## START INPUT FOR THIS TASK

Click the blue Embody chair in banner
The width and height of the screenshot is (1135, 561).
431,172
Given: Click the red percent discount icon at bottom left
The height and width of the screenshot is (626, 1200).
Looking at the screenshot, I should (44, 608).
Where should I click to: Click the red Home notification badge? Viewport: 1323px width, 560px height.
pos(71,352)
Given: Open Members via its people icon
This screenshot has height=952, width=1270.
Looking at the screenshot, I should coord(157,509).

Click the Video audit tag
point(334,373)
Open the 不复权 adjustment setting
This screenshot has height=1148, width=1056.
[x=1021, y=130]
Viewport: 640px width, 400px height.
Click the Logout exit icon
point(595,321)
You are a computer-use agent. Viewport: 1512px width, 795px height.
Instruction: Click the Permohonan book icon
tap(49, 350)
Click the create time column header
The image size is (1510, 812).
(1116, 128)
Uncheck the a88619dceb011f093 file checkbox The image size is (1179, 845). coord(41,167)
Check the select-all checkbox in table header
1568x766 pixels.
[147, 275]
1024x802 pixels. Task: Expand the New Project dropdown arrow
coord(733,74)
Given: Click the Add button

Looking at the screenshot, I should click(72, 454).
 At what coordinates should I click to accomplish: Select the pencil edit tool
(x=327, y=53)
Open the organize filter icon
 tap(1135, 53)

## END INPUT FOR THIS TASK

* _GOAL OF THE EXERCISE_:
Give back every line of the material above, unchanged and in the same order.

* _COMPLETE OUTPUT_:
Click the blue Embody chair in banner
The width and height of the screenshot is (1135, 561).
431,172
Given: Click the red percent discount icon at bottom left
The height and width of the screenshot is (626, 1200).
Looking at the screenshot, I should (44, 608).
Where should I click to: Click the red Home notification badge? Viewport: 1323px width, 560px height.
pos(71,352)
Given: Open Members via its people icon
This screenshot has height=952, width=1270.
Looking at the screenshot, I should coord(157,509).

Click the Video audit tag
point(334,373)
Open the 不复权 adjustment setting
This screenshot has height=1148, width=1056.
[x=1021, y=130]
Viewport: 640px width, 400px height.
Click the Logout exit icon
point(595,321)
You are a computer-use agent. Viewport: 1512px width, 795px height.
Instruction: Click the Permohonan book icon
tap(49, 350)
Click the create time column header
The image size is (1510, 812).
(1116, 128)
Uncheck the a88619dceb011f093 file checkbox The image size is (1179, 845). coord(41,167)
Check the select-all checkbox in table header
1568x766 pixels.
[147, 275]
1024x802 pixels. Task: Expand the New Project dropdown arrow
coord(733,74)
Given: Click the Add button

Looking at the screenshot, I should click(72, 454).
 At what coordinates should I click to accomplish: Select the pencil edit tool
(x=327, y=53)
Open the organize filter icon
 tap(1135, 53)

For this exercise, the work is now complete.